Avec toute l’Eglise, en ce jour, nous célébrons l’institution de l’Eucharistie par Jésus. La veille de sa mort il donne son Corps en nourriture. Il donne à son Eglise la mission de refaire ce geste par le ministère des prêtres dont c’est la fête aujourd’hui. Enfin il appelle ses disciples à la charité fraternelle.

 

Mais d’abord, lorsque nous accueillons la première lecture nous voyons que tout commence par une expérience de délivrance : « Ce sera pour vous le commencement » dit Dieu à Moïse. Vous ferez mémoire de ce jour. C’est la Pâques. Le passage de l’esclavage à la liberté. Ce jour permet au peuple de renouer avec l’Alliance. La joie de la délivrance  éclaire cette fête du Jeudi-Saint. Le sang d’un agneau immolé accompagne ce passage, rend visible la libération : « D’âge en âge vous le fêterez ».

 

Nous avons bien entendu le témoignage de l’apôtre Paul.
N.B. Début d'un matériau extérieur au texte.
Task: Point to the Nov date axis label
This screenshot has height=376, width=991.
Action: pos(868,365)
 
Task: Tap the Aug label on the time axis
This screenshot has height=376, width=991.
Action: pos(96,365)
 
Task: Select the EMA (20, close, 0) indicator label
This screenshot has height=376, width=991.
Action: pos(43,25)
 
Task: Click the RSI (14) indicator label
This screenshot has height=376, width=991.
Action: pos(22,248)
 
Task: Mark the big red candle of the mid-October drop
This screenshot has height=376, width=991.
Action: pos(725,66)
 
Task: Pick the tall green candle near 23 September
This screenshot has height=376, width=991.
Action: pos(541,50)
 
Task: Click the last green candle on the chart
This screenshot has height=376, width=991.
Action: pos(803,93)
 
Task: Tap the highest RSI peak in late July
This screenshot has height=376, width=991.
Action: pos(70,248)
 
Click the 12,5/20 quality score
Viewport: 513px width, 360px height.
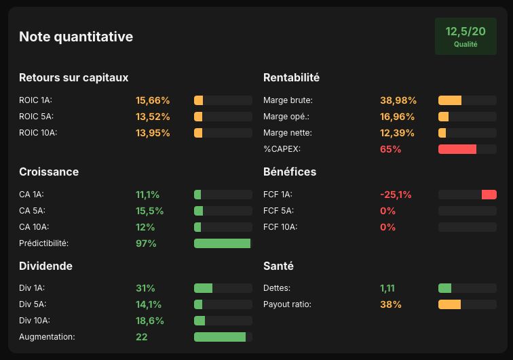click(466, 31)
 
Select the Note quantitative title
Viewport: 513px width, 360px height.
click(76, 37)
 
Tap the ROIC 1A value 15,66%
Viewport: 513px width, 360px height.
click(153, 100)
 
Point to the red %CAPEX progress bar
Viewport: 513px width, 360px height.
click(457, 149)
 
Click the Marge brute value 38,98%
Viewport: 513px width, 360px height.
click(398, 100)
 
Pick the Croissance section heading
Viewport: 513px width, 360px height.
click(49, 172)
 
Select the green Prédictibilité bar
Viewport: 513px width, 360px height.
click(222, 243)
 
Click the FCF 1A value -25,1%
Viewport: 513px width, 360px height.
click(396, 195)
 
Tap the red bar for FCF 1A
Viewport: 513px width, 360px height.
click(489, 195)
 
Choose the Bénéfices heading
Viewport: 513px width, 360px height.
click(290, 172)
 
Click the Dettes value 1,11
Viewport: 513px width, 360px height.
click(387, 288)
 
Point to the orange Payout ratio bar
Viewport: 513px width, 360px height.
click(449, 304)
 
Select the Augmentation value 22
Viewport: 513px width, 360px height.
click(141, 337)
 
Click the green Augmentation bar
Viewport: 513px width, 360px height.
click(220, 337)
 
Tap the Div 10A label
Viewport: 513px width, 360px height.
click(35, 321)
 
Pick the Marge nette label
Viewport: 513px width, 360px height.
click(288, 133)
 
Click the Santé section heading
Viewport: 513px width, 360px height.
click(278, 266)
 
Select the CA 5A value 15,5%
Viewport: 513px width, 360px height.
click(149, 211)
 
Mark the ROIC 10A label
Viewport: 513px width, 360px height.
click(38, 133)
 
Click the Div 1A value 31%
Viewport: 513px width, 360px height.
click(145, 288)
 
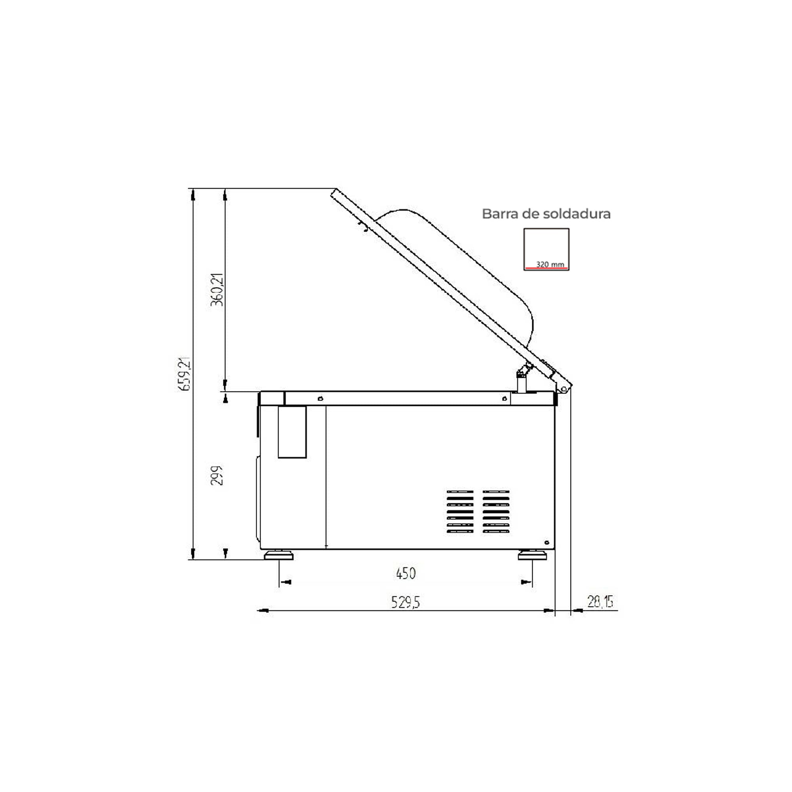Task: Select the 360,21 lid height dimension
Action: (x=217, y=290)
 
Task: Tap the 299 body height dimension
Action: (x=217, y=476)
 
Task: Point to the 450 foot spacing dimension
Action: (x=406, y=573)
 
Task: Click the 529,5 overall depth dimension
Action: (x=406, y=603)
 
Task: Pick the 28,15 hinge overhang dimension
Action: (x=600, y=602)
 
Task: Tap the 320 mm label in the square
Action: (x=550, y=265)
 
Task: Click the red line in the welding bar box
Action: (x=546, y=268)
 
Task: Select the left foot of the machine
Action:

Il a reçu lui-même de l’Eglise les paroles de Jésus la veille de sa mort : « cette coupe est la nouvelle Alliance en mon sang. » C’est toujours pour un passage, une délivrance que son sang nous accompagne. Passage, entrée dans la vie avec le Christ. Non plus passage de l’esclavage à la liberté mais passage de l’infidélité à l’Alliance, à la vie du Royaume déjà présent : « quand vous mangez ce pain, quand vous buvez à cette coupe vous proclamez la mort du Seigneur jusqu’à ce qu’il vienne. » C’est la communion à la vie du Christ, mort est ressuscité.

 

Cette communion au Corps du Christ n’est pas possible aujourd’hui. Pour beaucoup, vous ne pouvez pas recevoir en nourriture ce Corps livré pour nous par amour. Quand nous communions d’habitude c’est bien le Christ vivant que nous recevons, Celui qui ne cesse d’aimer les siens. Ce que nous recevons d’habitude c’est sa vie, c’est son mouvement d’amour. Dans la célébration de l’Eucharistie, c’est Jésus qui nous prend par la main pour nous conduire à son Père. C’est ce mouvement-là qui est important. Si nous ne pouvons pas réellement communier au Corps du Christ nous pouvons à tout moment nous associer de tout cœur à l’amour que le Christ offre à son Père. Nous pouvons, si j’ose dire, nous prendre par la main, dans la prière, avec Jésus, nous présenter à Dieu, notre Père.

 

Il s’agit de lui présenter ce que nous vivons aujourd’hui, lui parler de ceux avec qui nous sommes confinés. En un mot lui offrir notre vie dans la ferveur de notre prière. Faisons-le de tout cœur. C’est bien ce que veut dire le psaume : Dieu ne refuse pas d’écouter un cœur brisé, c’est-à-dire un cœur qui s’ouvre.

 

La veille de sa mort, Jésus a offert ce repas à ses disciples. Dans le récit, l’évangéliste souligne comment Jésus sait ce qu’il fait. Il maîtrise les événements. Ce ne sont pas les disciples qui se sont rassemblés. C’est Jésus qui les a convoqués. Il a l’initiative. Il les rassemble et construit son Eglise. Et il leur dit « vous ferez cela en mémoire de moi. » Le ministère des prêtres consiste, entre autres, à refaire ce qu’a fait Jésus à cet égard. C’est-à-dire convoquer, appeler les disciples à se rassembler car c’est le Christ qui construit son Eglise. Il est toujours à l’initiative. La présidence du prêtre signifie que c’est le Christ qui nous rassemble et fait de nous son peuple.

 

Rappelons que le mot de ministère signifie service. Et l’esprit du ministère est bien illustré par le geste du lavement des pieds. Ce geste de Jésus nous rappelle qu’il a vécu lui-même dans cet esprit tout au long de sa vie terrestre : le fils de l’Homme est venu pour servir et donner sa vie. Il dit lui-même qu’il nous donne l’exemple. Il nous invite à le suivre sur ce chemin. Dans la situation du confinement qui est la nôtre, nous ressentons plus vivement les contraintes qui nous empêchent de nous mettre au service les uns des autres. Du coup il est plus vif, le souvenir de tous ces moments où nous avions la pleine liberté de le faire et ne l’avons pas fait. Ce temps est, peut-être, propice pour nous laisser appeler à mieux concrétiser cet appel du Seigneur. Loin de cultiver la culpabilité, l’exemple de Jésus nous fait comprendre que la condition du chrétien c’est de vivre cette intranquilité évangélique. Que cette parole de Jésus ne cesse pas de nous ouvrir le cœur. Elle nous rendra plus disponibles à nos frères. Et plus inventifs dans la charité avec la grâce de Dieu.